Denmark’s central bank even cut one key interest rate to minus 0.2 per cent.

But markets were unconvinced, falling across much of the globe, and economists doubted whether the loosening would have a significant impact on economic growth.

The Bank of England announced another £50bn of quantitative easing (QE) to try to combat “continuing tight credit conditions” and “the increased drag from the heightened tensions within the Eurozone,” taking the total printed so far to £375bn.

In a very downbeat note, the Monetary Policy Committee (MPC) warned that “UK output has barely grown for a year and a half and is estimated to have fallen in both of the past two quarters,” and is unlikely to start growing soon because of slowing growth in key export markets and falling business confidence.

The extra QE comes after governor Sir Mervyn King announced an emergency lending scheme with the Treasury to give cheap loans to firms and households, in another last-ditch push to get credit flowing.

But analysts warned so much money had been printed already that the extra £50bn will be less and less effective.

“It may well be that further easing will be required,” said BNP Paribas’ David Tinsley.

“But this could come through the ‘funding for lending’ scheme if it is being effective, rather than gilt purchases, where with yields already so low diminishing marginal returns may be setting in.”

ECB boss Mario Draghi cut the base rate by 25 basis points (bp) to 0.75 per cent, as he expects the economy to start contracting again.

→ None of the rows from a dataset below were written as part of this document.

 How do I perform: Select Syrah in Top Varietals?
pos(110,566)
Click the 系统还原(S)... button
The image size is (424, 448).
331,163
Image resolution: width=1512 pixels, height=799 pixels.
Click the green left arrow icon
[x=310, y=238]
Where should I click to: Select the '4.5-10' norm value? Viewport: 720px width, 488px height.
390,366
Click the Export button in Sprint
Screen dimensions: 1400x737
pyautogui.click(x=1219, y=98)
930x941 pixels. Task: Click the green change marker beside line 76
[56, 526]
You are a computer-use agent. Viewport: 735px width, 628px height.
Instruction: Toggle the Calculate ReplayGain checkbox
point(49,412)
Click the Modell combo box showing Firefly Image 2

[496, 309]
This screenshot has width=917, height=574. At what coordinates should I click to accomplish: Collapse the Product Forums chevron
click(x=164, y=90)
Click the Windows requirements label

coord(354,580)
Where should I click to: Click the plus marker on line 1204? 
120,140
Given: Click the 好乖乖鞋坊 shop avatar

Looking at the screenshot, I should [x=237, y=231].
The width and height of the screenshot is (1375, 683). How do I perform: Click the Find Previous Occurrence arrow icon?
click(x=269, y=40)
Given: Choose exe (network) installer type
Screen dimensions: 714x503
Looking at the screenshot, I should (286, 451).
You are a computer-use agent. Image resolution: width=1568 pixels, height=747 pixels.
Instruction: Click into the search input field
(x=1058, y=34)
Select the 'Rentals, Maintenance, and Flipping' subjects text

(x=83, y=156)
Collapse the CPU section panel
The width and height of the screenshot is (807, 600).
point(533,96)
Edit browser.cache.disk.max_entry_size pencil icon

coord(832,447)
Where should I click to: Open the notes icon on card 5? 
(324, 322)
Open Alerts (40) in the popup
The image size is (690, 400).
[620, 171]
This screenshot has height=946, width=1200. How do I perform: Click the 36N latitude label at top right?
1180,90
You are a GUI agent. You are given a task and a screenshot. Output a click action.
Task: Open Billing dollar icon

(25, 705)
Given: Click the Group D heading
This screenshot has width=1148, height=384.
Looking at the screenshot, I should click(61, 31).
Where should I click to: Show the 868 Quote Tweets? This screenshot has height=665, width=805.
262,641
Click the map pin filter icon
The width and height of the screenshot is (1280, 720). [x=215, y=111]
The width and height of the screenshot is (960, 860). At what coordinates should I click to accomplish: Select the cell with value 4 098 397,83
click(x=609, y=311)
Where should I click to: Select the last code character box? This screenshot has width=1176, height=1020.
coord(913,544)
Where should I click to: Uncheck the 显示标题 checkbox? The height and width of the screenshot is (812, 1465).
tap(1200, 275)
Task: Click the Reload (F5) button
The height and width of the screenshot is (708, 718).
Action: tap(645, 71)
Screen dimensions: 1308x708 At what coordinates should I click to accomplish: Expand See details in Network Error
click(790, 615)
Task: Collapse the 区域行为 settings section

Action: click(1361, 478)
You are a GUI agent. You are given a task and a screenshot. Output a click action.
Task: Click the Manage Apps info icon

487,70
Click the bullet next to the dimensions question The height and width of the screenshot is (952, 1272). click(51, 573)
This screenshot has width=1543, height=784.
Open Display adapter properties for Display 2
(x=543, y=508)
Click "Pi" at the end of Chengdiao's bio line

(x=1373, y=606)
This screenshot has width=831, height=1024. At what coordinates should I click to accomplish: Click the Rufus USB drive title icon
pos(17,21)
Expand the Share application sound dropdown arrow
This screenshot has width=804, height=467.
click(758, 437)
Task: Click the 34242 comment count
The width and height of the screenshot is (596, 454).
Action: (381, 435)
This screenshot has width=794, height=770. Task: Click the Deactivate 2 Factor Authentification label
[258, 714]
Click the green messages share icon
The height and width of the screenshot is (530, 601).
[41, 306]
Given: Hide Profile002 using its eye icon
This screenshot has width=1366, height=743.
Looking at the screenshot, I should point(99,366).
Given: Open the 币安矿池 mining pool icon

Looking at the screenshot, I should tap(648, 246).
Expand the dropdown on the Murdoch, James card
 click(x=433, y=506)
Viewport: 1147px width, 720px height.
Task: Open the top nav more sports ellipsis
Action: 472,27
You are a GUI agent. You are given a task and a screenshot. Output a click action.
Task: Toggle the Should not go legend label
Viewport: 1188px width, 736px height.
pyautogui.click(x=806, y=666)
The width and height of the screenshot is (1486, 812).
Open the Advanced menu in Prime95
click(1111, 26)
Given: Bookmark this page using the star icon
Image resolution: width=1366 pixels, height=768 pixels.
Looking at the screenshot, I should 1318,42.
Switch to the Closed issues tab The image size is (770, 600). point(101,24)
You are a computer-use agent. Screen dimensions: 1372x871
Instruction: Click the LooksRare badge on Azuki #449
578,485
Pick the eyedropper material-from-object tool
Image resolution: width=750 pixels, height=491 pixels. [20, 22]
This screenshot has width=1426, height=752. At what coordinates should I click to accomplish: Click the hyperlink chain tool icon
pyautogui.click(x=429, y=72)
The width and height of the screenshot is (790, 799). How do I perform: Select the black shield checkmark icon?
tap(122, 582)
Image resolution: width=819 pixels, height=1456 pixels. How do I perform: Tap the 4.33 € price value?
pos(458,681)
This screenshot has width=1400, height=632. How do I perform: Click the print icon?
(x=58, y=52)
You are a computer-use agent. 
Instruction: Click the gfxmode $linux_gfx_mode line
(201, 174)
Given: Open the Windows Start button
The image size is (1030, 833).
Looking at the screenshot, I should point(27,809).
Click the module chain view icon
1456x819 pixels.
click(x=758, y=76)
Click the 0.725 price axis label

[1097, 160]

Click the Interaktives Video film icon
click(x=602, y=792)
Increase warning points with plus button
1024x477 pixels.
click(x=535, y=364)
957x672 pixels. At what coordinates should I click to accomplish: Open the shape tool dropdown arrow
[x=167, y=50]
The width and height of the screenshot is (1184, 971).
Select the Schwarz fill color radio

“Indicators point to a renewed weakening of economic growth and heightened uncertainty,” he said. “The risks surrounding the economic outlook relate to a renewed increase in the tensions in several Eurozone financial markets and their potential spillover to the euro area real economy.”

The ECB also cut the rate on its deposit facility by 25bp to zero.

Both central banks hope inflation has dropped back far enough to allow the looser policies to take effect without breeching the rules – the Bank of England has a terrible recent record of predicting inflation, yet seems confident that falling commodities prices, low pay growth and slack in the economy will keep inflation falling towards the two per cent target.

Meanwhile China’s central bank cut interest rates for the second time in a matter of weeks, chopping the benchmark one-year lending rate by 31 basis points to six per cent and loosening banks’ lending constraints.

But markets were unimpressed by the efforts to stop the slowdown.

The Euro Stoxx 50 fell 1.19 per cent, the French CAC40 dropped 1.17 per cent; the FTSE 100 was barely changed, rising just 0.14 per cent. Japan’s Nikkei fell 0.27 per cent and Hong King’s Hang Seng rose 0.5 per cent.